From b9cc96109808095fcb0ae7944b5a3f6248097edd Mon Sep 17 00:00:00 2001
From: Ricardo Vieira <ricardo.vieira1994@gmail.com>
Date: Thu, 23 Jan 2025 16:04:17 +0100
Subject: [PATCH 2/2] Update default modes doc

---
 doc/library/compile/mode.rst | 9 +++++++++
 1 file changed, 9 insertions(+)

diff --git a/doc/library/compile/mode.rst b/doc/library/compile/mode.rst
index 4a977b7b8c..21c4240f4f 100644
--- a/doc/library/compile/mode.rst
+++ b/doc/library/compile/mode.rst
@@ -20,6 +20,9 @@ PyTensor defines the following modes by name:
 
 - ``'FAST_COMPILE'``: Apply just a few graph rewrites and only use Python implementations.
 - ``'FAST_RUN'``: Apply all rewrites, and use C implementations where possible.
+- ``NUMBA``: Apply all relevant related rewrites and compile the whole graph using Numba.
+- ``JAX``: Apply all relevant rewrites and compile the whole graph using JAX.

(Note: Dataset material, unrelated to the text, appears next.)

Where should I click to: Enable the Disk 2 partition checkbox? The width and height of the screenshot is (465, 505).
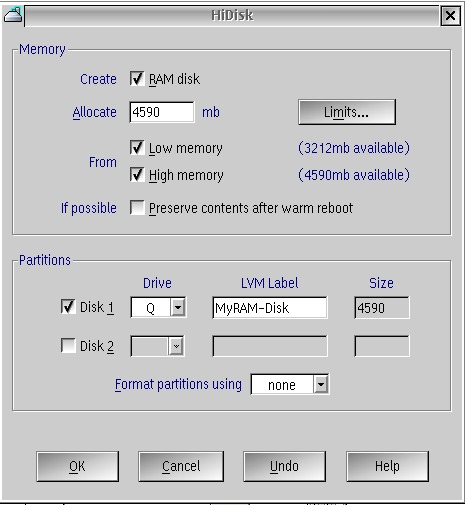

+- ``PYTORCH`` Apply all relevant rewrites and compile the whole graph using PyTorch compile.
 - ``'DebugMode'``: A mode for debugging. See :ref:`DebugMode <debugmode>` for details.
 - ``'NanGuardMode``: :ref:`Nan detector <nanguardmode>`
 - ``'DEBUG_MODE'``: Deprecated. Use the string DebugMode.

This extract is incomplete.